Category: artificial-intelligence
Icon: brain
Tags: reinforcement, q-learning, grid
Status: new

Front matter (index.md):
  title: "Q-Learning"
  description: "An agent learns to navigate a grid through reinforcement learning"
  icon: "brain"
  tags: ["reinforcement", "q-learning", "grid"]
  status: ["new"]

HTML structure (index.md):
  <section class="grid-container" id="grid-wrapper">
    <canvas id="grid-canvas"></canvas>
  </section>

Widget files:
- _stats.right.md (weight: 10): ##### Statistics
  <dl class="qlearn-stats"> with:
    - Episode: dd#stat-episode (initial "0")
    - Steps: dd#stat-steps (initial "0")
    - Reward: dd#stat-reward (initial "0")
    - Epsilon: dd#stat-epsilon (initial "1.0")

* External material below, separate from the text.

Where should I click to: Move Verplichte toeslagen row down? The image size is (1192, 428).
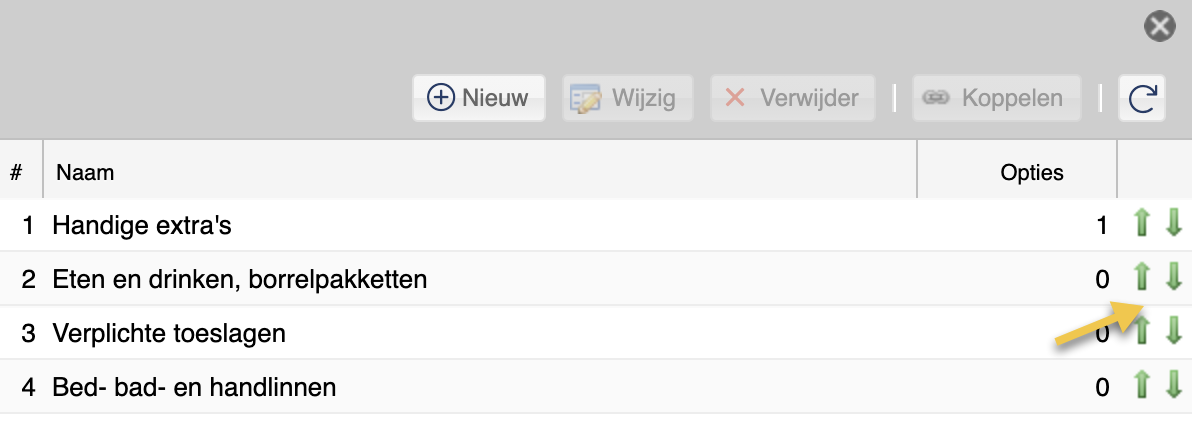coord(1173,331)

- _controls.right.md (weight: 20): ##### Controls
  <div class="qlearn-controls"> with:
    {{< button id="btn-play" icon="play" aria="Play" class="is-start" >}}
    {{< button id="btn-play" icon="pause" aria="Pause" class="is-stop" >}}
    {{< button id="btn-step" icon="skip-forward" aria="Step" >}}
    {{< button id="btn-reset-q" icon="refresh" aria="Reset Q-Table" >}}
  Note: both play/pause buttons share id="btn-play"
  Sliders:
    - Speed: input#slider-speed type=range min=1 max=100 value=10
    - Learning Rate (alpha): input#slider-alpha type=range min=0.01 max=1 step=0.01 value=0.1
    - Discount (gamma): input#slider-gamma type=range min=0.1 max=0.99 step=0.01 value=0.9
    - Epsilon (epsilon): input#slider-epsilon type=range min=0.1 max=1 step=0.01 value=1.0
  Checkbox:
    - input#check-decay checked: "Auto decay epsilon"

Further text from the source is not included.